- [WORK INSTRUCTIONS] Where the line containing "The height and" appears in the entries below, begin there and output every line through the last, exactly, minus the pictures.

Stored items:
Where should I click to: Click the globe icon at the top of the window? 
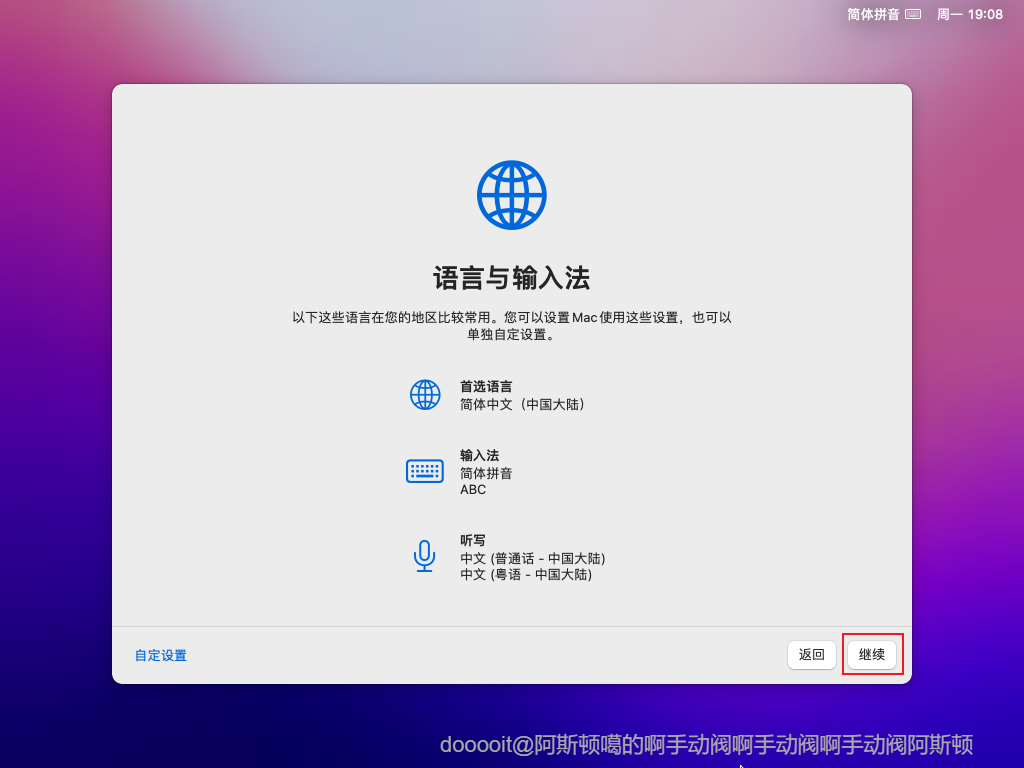[511, 194]
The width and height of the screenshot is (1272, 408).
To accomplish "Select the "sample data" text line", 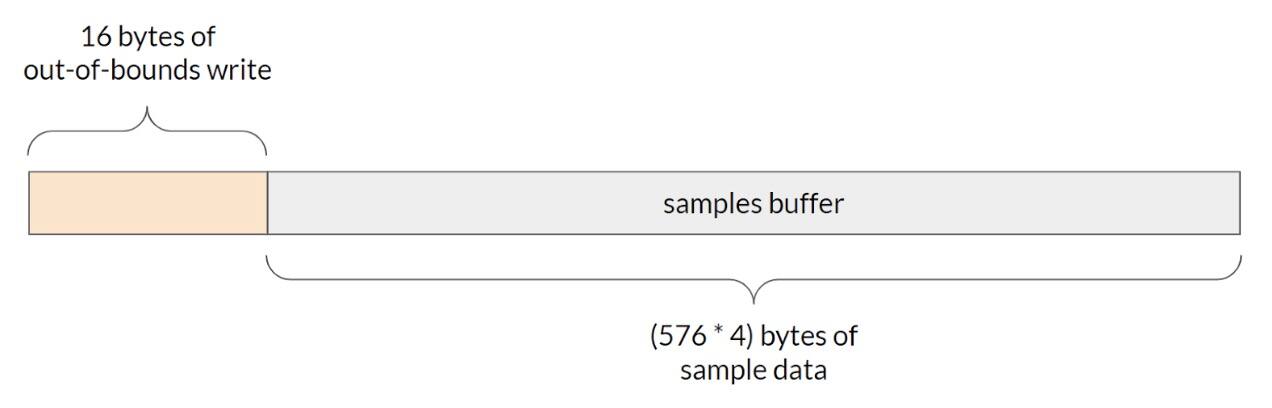I will point(753,371).
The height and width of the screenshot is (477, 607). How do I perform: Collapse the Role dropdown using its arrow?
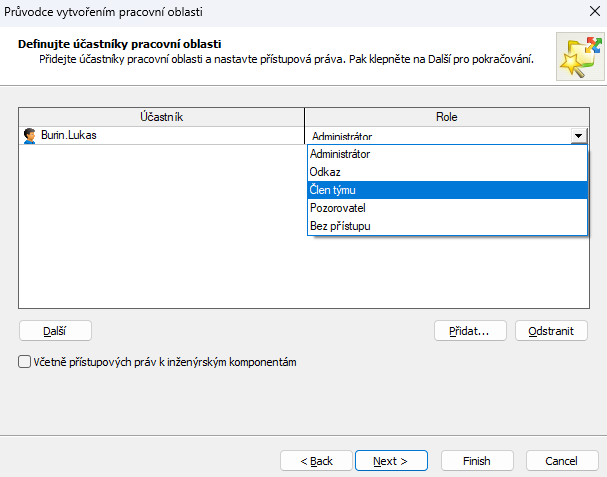tap(578, 136)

- [EXERCISE RESULT]
The height and width of the screenshot is (477, 607). How do I perform: Collapse the Role dropdown using its arrow?
tap(578, 136)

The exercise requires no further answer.